-- Material provided follows --

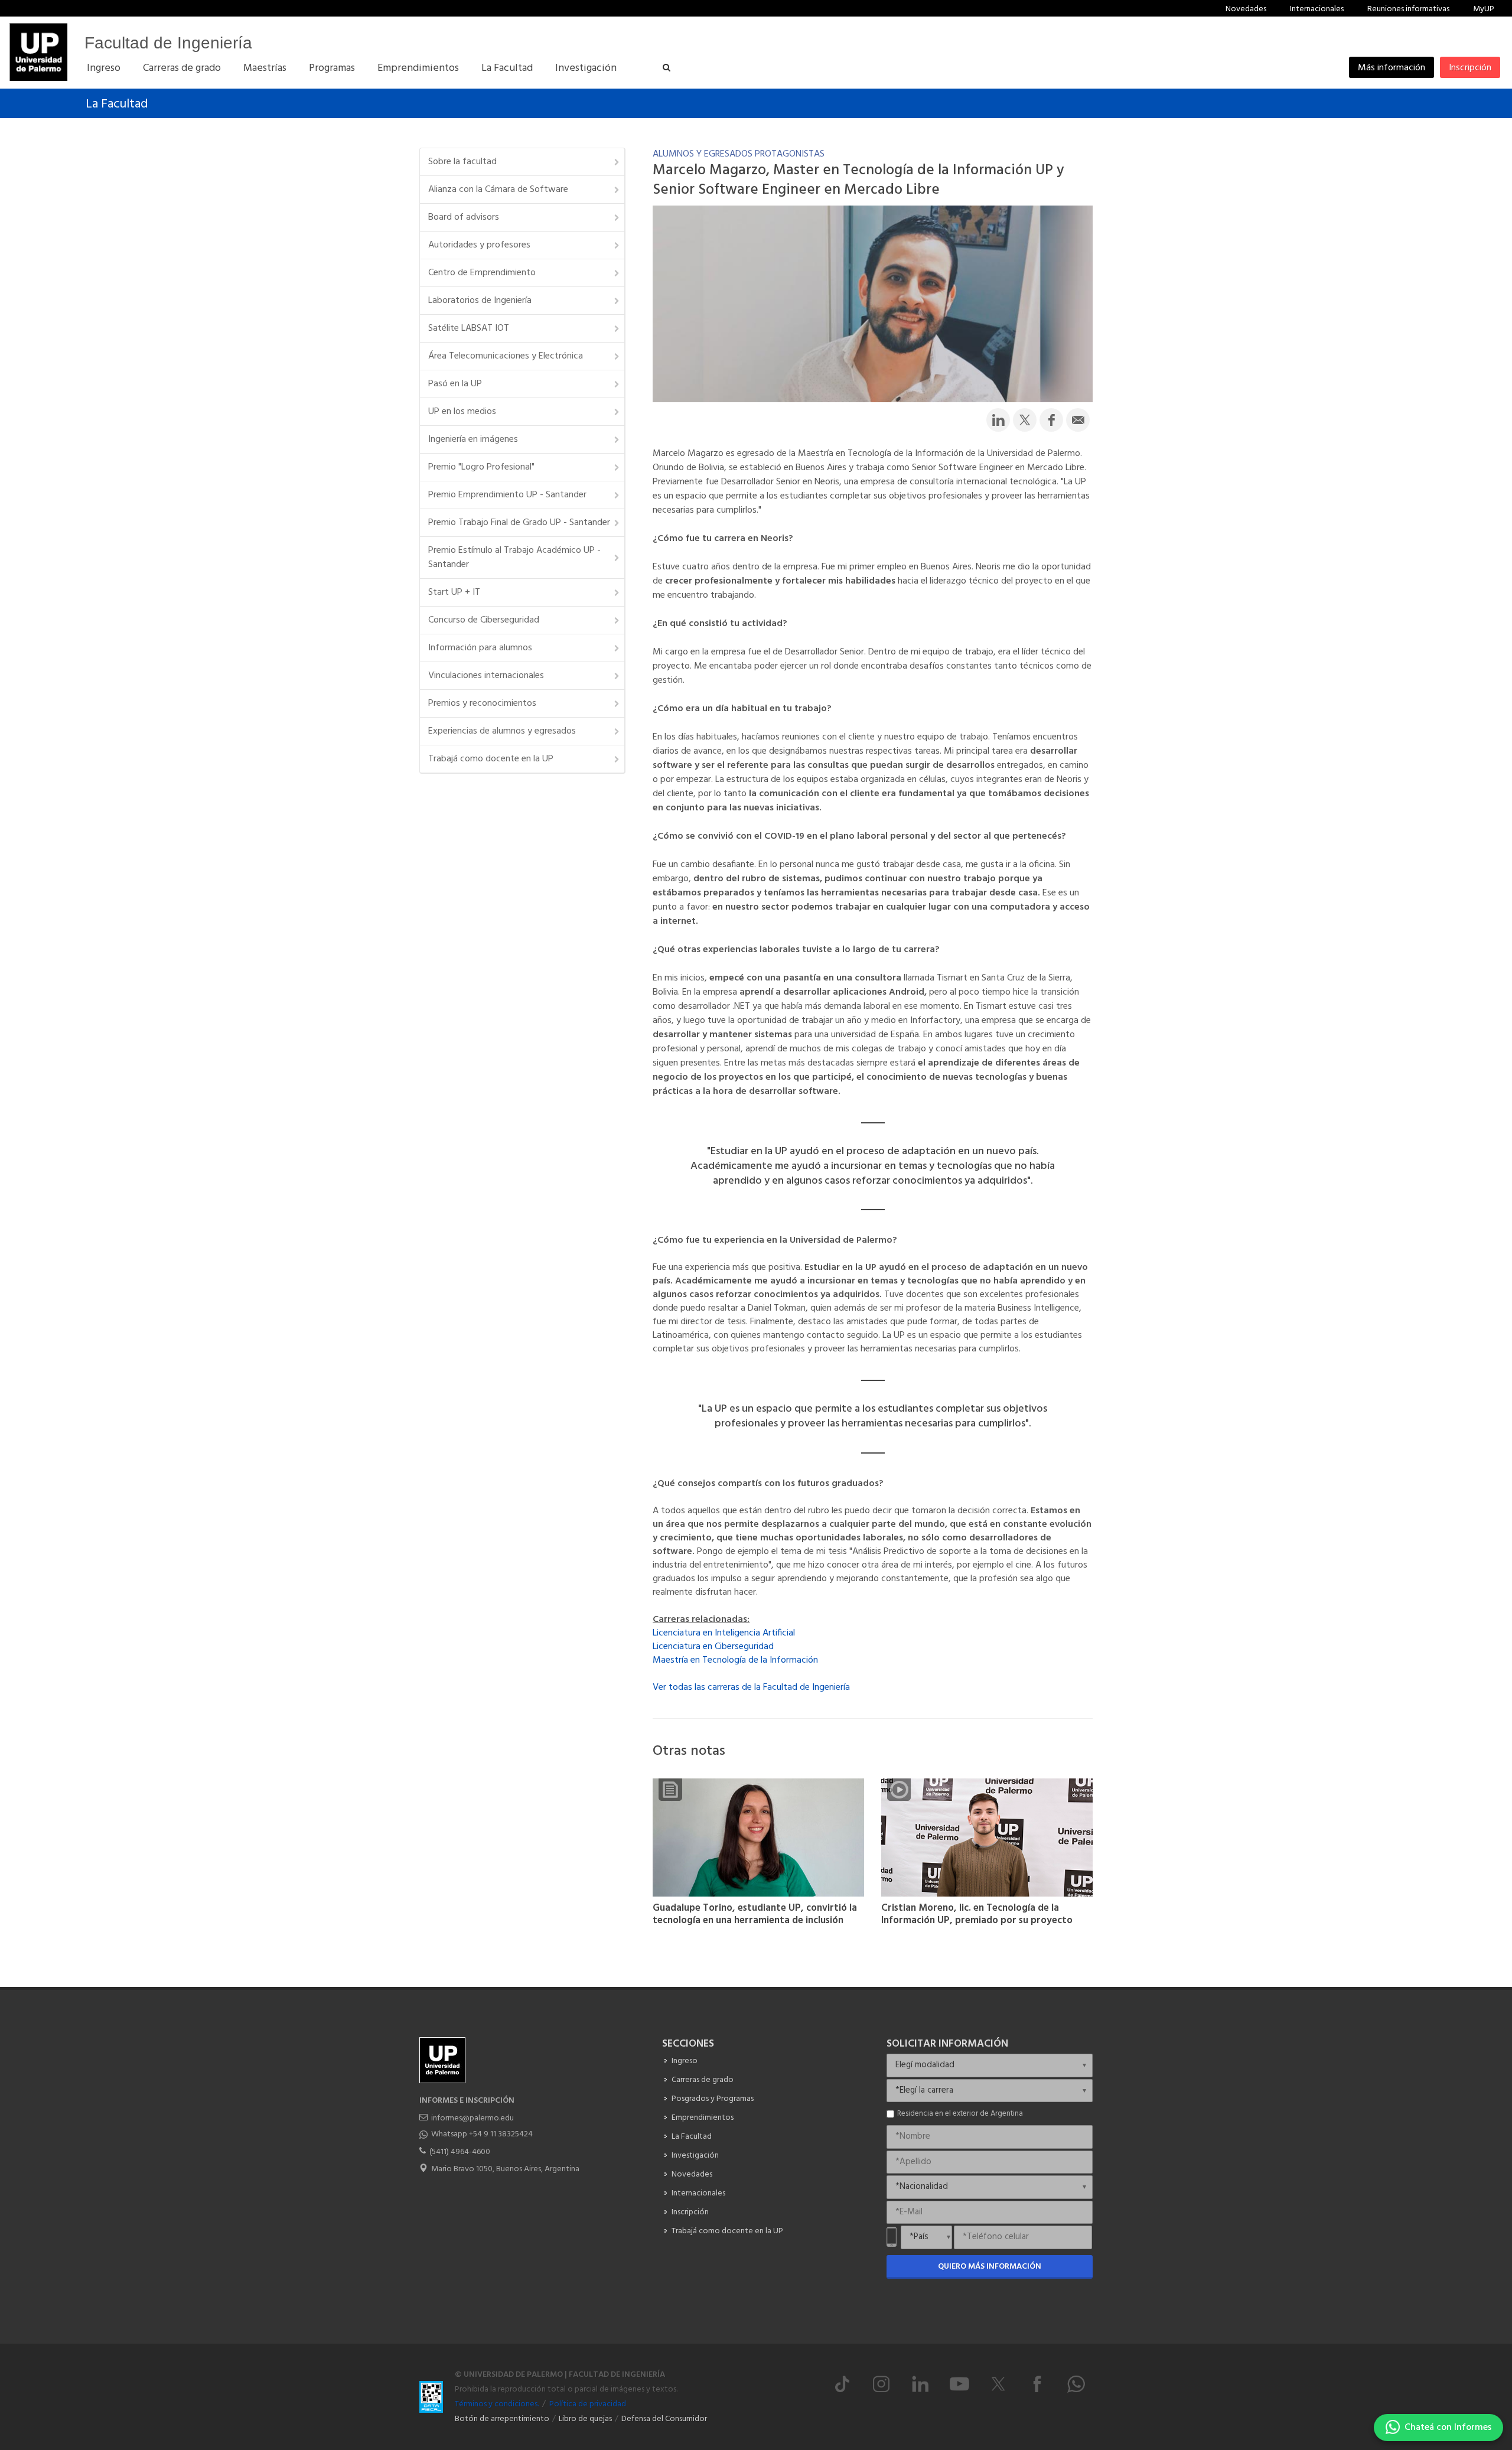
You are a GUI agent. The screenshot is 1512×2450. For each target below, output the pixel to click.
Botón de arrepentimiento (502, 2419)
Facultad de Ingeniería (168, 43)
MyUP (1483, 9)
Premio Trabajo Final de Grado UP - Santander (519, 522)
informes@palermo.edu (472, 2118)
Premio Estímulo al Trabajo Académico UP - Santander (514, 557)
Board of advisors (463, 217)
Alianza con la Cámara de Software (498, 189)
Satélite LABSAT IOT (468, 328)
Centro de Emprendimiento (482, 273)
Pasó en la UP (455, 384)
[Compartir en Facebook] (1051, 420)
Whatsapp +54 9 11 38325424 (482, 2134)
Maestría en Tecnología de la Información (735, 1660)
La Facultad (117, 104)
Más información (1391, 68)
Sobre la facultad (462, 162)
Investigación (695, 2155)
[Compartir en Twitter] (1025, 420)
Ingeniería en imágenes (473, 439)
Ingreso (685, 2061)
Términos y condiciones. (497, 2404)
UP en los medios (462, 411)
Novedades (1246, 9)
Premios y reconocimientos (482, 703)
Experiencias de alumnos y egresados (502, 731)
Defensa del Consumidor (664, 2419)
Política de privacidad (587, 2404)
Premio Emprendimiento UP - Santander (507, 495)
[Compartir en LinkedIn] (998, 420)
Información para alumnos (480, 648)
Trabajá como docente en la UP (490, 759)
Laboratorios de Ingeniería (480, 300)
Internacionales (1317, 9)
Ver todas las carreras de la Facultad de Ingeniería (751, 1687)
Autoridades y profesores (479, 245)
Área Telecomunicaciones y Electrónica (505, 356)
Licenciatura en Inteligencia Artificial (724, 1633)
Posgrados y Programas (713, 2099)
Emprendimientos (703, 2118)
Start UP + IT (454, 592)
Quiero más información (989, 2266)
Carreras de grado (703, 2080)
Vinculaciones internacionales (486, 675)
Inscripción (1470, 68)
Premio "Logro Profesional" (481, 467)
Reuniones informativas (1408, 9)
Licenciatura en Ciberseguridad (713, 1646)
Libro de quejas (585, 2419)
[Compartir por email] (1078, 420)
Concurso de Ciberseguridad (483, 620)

-- Material provided concluded --

*What you need to do*
Pictures must not appear in the copy, and every record must be restated word for word.

*Response below*
You are a GUI agent. The screenshot is 1512×2450. For each target below, output the pixel to click.
Botón de arrepentimiento (502, 2419)
Facultad de Ingeniería (168, 43)
MyUP (1483, 9)
Premio Trabajo Final de Grado UP - Santander (519, 522)
informes@palermo.edu (472, 2118)
Premio Estímulo al Trabajo Académico UP - Santander (514, 557)
Board of advisors (463, 217)
Alianza con la Cámara de Software (498, 189)
Satélite LABSAT IOT (468, 328)
Centro de Emprendimiento (482, 273)
Pasó en la UP (455, 384)
[Compartir en Facebook] (1051, 420)
Whatsapp +54 9 11 38325424 (482, 2134)
Maestría en Tecnología de la Información (735, 1660)
La Facultad (117, 104)
Más información (1391, 68)
Sobre la facultad (462, 162)
Investigación (695, 2155)
[Compartir en Twitter] (1025, 420)
Ingeniería en imágenes (473, 439)
Ingreso (685, 2061)
Términos y condiciones. (497, 2404)
UP en los medios (462, 411)
Novedades (1246, 9)
Premios y reconocimientos (482, 703)
Experiencias de alumnos y egresados (502, 731)
Defensa del Consumidor (664, 2419)
Política de privacidad (587, 2404)
Premio Emprendimiento UP - Santander (507, 495)
[Compartir en LinkedIn] (998, 420)
Información para alumnos (480, 648)
Trabajá como docente en la UP (490, 759)
Laboratorios de Ingeniería (480, 300)
Internacionales (1317, 9)
Ver todas las carreras de la Facultad de Ingeniería (751, 1687)
Autoridades y profesores (479, 245)
Área Telecomunicaciones y Electrónica (505, 356)
Licenciatura en Inteligencia Artificial (724, 1633)
Posgrados y Programas (713, 2099)
Emprendimientos (703, 2118)
Start UP + IT (454, 592)
Quiero más información (989, 2266)
Carreras de grado (703, 2080)
Vinculaciones internacionales (486, 675)
Inscripción (1470, 68)
Premio "Logro Profesional" (481, 467)
Reuniones informativas (1408, 9)
Licenciatura en Ciberseguridad (713, 1646)
Libro de quejas (585, 2419)
[Compartir por email] (1078, 420)
Concurso de Ciberseguridad (483, 620)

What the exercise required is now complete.